A nitrogen molecule (blue) has bonded with two borylene molecules (grey). The boron atoms involved in the bond are coloured green in the illustration. Credit: Dr. Rian Dewhurst, JMU
Wheat, millet and maize all need nitrogen to grow. Fertilisers therefore contain large amounts of nitrogenous compounds, which are usually synthesised by converting nitrogen to ammonia in the industrial Haber-Bosch process, named after its inventors. This technology is credited with feeding up to half of the present world population.
Air consists of nearly 80 percent nitrogen (N2) which is, however, extremely unreactive, because the bond between the two nitrogen atoms is very stable.

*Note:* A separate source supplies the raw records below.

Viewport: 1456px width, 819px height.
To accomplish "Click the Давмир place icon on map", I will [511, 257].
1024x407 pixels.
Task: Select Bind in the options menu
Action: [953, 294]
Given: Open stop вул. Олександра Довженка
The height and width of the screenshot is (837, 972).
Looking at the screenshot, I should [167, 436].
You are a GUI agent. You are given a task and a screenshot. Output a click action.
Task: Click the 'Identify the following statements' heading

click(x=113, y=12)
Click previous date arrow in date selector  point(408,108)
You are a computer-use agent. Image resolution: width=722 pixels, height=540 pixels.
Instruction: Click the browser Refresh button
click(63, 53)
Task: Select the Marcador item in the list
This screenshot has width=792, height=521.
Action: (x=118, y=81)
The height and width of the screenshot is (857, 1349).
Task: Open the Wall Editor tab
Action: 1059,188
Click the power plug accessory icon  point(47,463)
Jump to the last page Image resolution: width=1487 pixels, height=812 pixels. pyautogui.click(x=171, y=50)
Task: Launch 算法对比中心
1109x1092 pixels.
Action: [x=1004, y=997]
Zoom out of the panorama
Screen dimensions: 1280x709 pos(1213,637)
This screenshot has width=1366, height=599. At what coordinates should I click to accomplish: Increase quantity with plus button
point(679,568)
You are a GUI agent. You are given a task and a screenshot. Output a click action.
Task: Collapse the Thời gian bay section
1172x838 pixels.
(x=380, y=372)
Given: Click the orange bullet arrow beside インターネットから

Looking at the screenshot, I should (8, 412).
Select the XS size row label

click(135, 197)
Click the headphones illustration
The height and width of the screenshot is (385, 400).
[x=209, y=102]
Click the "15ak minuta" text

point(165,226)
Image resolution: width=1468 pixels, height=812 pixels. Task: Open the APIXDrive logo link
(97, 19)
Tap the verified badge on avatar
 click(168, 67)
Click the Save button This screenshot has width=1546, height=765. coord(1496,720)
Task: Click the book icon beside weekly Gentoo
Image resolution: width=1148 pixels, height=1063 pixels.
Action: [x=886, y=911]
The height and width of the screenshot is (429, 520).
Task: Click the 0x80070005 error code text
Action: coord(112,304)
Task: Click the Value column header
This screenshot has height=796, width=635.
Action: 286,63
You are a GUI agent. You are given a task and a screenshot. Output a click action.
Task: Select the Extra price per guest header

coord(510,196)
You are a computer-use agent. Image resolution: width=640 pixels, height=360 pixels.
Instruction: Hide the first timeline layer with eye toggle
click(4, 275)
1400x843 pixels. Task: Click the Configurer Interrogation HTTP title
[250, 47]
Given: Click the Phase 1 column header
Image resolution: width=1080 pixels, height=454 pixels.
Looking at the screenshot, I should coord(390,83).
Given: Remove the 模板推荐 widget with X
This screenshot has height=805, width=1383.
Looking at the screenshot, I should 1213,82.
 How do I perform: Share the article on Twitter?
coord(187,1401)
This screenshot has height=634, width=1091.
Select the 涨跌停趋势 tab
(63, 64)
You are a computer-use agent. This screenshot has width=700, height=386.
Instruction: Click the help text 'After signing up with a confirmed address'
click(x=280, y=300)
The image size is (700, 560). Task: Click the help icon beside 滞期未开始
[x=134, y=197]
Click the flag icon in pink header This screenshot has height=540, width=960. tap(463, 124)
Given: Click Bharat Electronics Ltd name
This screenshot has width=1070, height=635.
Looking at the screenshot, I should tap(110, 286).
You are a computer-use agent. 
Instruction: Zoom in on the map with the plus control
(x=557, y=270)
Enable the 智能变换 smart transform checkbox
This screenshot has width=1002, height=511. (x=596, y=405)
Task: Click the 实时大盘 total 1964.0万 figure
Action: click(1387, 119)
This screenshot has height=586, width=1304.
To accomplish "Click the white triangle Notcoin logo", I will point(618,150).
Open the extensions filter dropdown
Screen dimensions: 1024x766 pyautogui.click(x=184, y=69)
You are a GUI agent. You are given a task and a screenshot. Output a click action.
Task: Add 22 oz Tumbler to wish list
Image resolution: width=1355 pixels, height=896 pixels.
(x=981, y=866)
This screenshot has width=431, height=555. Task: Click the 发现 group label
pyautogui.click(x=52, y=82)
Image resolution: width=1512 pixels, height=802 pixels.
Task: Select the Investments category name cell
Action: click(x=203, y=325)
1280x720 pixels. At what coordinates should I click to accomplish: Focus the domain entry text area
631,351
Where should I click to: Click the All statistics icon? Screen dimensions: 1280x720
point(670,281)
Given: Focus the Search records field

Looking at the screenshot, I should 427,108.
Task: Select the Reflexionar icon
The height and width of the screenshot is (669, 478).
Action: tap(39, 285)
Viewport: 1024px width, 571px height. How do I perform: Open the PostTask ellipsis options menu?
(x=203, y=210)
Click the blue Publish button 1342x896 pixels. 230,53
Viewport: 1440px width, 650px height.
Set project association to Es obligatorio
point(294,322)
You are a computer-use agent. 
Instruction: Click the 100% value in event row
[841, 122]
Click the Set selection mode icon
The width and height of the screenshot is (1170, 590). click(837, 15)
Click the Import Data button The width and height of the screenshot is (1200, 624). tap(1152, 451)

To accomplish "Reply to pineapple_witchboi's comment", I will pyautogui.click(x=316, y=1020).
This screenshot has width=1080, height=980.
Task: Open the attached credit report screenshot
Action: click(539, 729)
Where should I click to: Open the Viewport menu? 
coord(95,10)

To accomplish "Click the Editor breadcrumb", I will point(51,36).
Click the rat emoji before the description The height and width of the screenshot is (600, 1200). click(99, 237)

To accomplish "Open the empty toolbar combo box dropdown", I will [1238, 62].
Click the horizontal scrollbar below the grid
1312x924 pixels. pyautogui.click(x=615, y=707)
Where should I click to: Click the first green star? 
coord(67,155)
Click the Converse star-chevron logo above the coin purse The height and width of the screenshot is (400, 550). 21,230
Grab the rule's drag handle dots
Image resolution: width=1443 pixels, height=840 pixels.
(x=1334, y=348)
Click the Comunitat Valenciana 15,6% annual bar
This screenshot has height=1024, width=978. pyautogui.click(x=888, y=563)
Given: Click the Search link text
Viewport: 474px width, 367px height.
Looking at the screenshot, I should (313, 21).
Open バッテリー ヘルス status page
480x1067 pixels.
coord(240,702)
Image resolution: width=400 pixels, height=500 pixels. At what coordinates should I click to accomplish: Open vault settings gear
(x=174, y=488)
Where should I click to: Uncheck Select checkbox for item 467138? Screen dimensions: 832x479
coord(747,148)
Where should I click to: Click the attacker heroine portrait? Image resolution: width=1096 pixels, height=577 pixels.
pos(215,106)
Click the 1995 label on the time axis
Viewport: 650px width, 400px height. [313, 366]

The Haber-Bosch process breaks this bond, converting nitrogen to ammonia (NH3) which can be taken up and used by plants. This step requires very high pressures and temperatures and is so energy intensive that it is estimated to consume 1 percent of the primary energy generated globally.
“So we were looking for a way to split nitrogen that is more energetically favourable,” explains Professor Holger Braunschweig from the Institute of Inorganic Chemistry at Julius-Maximilians-Universität Würzburg (JMU) in Bavaria, Germany. Certain bacteria show that this actually works: They are capable of doing so at normal pressure and temperatures by using the nitrogenase enzyme which catalyses the reaction with the help of the transition metals iron and molybdenum.
“We have been unsuccessful in reproducing a kind of nitrogenase so far,” Braunschweig says. “So we started to look for an alternative: a molecule that is capable of catalysing the reaction and is not based on transition metals.”
His team has been studying specific boron-containing compounds, the so-called borylenes, for years. They are considered potential candidates for such a catalyst. But how exactly would the corresponding borylene molecule have to be structured for this purpose?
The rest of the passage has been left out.